The Aeroplan Miles we were fortunate and grateful to have received from the SWB enabled us to travel to rural Zimbabwe this year, where we stayed for 3 months building a learning village founded upon the dreams and values of ourselves and a group of 15+ locals who make up the community at current. 

We began holding regular meetings as a collective, and exchanged facilitation skills and techniques so that everyone could participate fully in meetings, have the skills and capacity to host meetings, and curate conditions for collective decision making. We collectively composed a set of village principles and values, which we translated into vivid murals on the walls of the existing homes. 

We contributed to the building (by residents) of two new eco-homes in the village, made of clay bricks and grass-thatched roofs. We built a filter-sink to bring grey dish water directly to water the herb garden. We brought friends from Kufunda Learning Village to assemble solar panels on the homes to provide electricity for lights and power-tools. We dug two new composting toilets, and planted avocado trees over the old ones. We fortified food production on the land by planting an herb and vegetable garden and fruit trees, by building bee hives, and by increasing our herd of cows from 10 to 17 (including milk-giving females) and our chickens from 25 to 65 (including 40 egg-layer hens). 

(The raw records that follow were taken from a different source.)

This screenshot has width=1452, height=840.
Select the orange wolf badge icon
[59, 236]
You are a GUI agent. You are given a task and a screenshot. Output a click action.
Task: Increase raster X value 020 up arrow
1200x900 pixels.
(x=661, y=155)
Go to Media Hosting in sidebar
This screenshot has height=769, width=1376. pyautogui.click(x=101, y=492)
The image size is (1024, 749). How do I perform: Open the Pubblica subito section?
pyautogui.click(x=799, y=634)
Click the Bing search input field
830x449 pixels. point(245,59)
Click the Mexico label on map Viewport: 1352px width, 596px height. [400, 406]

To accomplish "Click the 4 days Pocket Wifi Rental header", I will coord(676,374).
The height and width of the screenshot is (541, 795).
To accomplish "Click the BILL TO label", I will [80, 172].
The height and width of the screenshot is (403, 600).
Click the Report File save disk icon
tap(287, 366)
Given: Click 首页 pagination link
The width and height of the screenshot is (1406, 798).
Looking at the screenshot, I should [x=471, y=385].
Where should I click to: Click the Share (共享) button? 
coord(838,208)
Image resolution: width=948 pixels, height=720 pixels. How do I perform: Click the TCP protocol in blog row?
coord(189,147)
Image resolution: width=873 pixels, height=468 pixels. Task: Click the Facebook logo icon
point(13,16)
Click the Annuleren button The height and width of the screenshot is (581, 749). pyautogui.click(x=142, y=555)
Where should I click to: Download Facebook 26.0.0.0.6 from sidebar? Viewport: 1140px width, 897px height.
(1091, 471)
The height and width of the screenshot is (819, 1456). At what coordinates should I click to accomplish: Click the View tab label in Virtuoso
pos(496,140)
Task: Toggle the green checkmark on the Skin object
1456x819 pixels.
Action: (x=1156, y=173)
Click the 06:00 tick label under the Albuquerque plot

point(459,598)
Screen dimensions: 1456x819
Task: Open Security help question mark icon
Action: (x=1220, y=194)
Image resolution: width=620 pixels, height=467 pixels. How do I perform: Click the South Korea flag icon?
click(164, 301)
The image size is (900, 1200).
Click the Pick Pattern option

We co-created an operational structure with the Ubuntu residents where each take a role of responsibility over a different component of village life, from farming to animal care to maintenance of infrastructure to food preparation, etc.  We purchased the inputs necessary for each resident to pursue their own income-generating project or hobby, from photography, to barbering/hair styling, to small product sales. We initiated one resident's training in Early Childhood Development, with hopes that we can open a much-needed preschool based on a specialized Ubuntu curriculum for the neighboring community on-site. And we hosted several conversations between residents and neighbours to engender understanding and good relationships. Our presence on the ground was critical in seeing all of this through, and that was made possible by having SWB's support.